The teenaged Tinker held up a pistol. "I can do guns, but that's not nearly as versatile…"
Taylor smiled, then focused on the sunlight, and healed her ankle. Sprained or broken, it didn't matter, and a moment later she was all right.
Then she padded to the edge of the roof, took a brief look, and ducked back as a bullet nearly removed one of her ears.
"Yeah, it's like that," Kid Win said, crawling up next to her. "I just hope they don't think of putting snipers on the roof or something…"
Taylor nodded, then frowned as she smelled something.
She had a better sense of smell, now, but… it was weird. Something about Kid Win specifically was making her uncomfortable, but she couldn't put a finger on why.
Or a paw.
"Look, do you have anything that isn't a Mover or Changer power?" Kid Win asked. "Because it'd be really helpful if you could deal with those ABB goons?"
Taylor looked at him, then nodded – deciding to ignore her unease for now.
She flicked her tail, and a dozen multicoloured leaves appeared in mid-air. Then they flew at a nearby bit of overhang, and landed in a neat Y-shaped pattern.
As a final demonstration, she ostentatiously closed her eyes, looked away from Kid Win, and did it again. Next to the first lot.
"...okay, that's really going to help us out here," Kid Win declared. "How many of those can you do at once?"
That was actually quite a good question.
Taylor swished her tail back and forth three times, leaving behind a trail of little glowing leaves each time. It felt like there were about thirty-six, all told, and she stopped there because that would hopefully be enough.

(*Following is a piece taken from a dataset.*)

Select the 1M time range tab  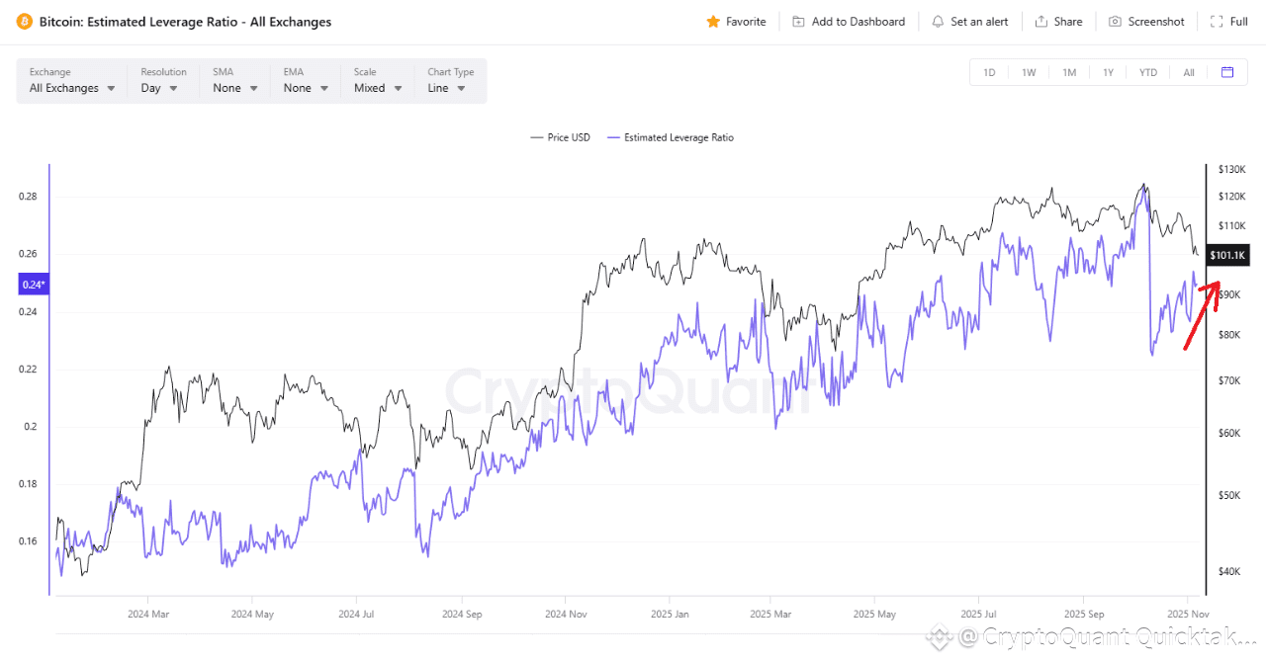1069,72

"Right!" the Tinker said, then grabbed his damaged board and pulled out a weird looking tool. He snagged something from the board, fiddled with his visor, then put the thing from the board right on the edge of the roof. "Right, uh… hang on… there we go. There's… about fifteen goons that way, taking cover… do you need to see where they are? I could take off my visor for it, but I'd need to grab a mask…"
Taylor shook her head.
"Okay, then… let's do this!" Kid Win decided.

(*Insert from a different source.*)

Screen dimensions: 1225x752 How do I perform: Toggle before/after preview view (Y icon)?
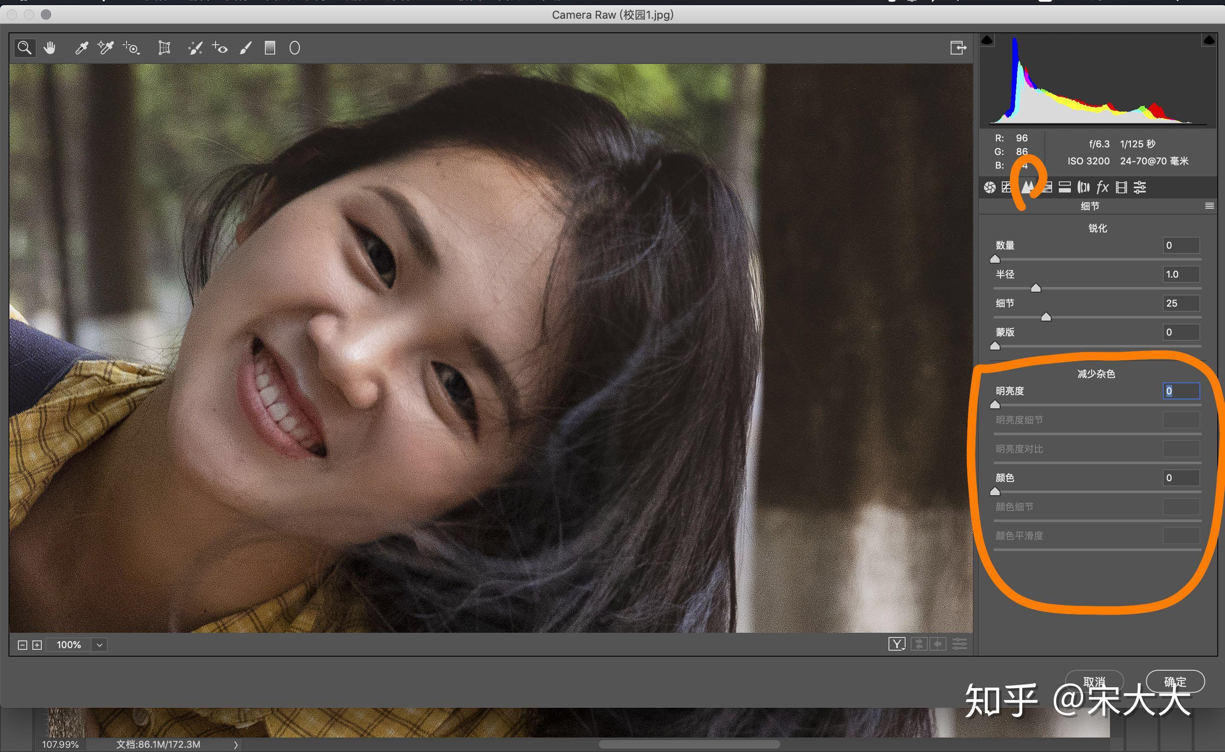click(x=897, y=645)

Dozens of glowing leaves soared into the air, and the ABB gangsters stared at them.
Then one of them started shooting, more-or-less on general principle, and the leaves barraged down on their targets.
When a funny looking fox thing peered out over the roof a moment later, shortly followed by a visored Tinker, there was nobody in a fit state to shoot at them.
The whole city, Taylor decided, had gone completely crazy.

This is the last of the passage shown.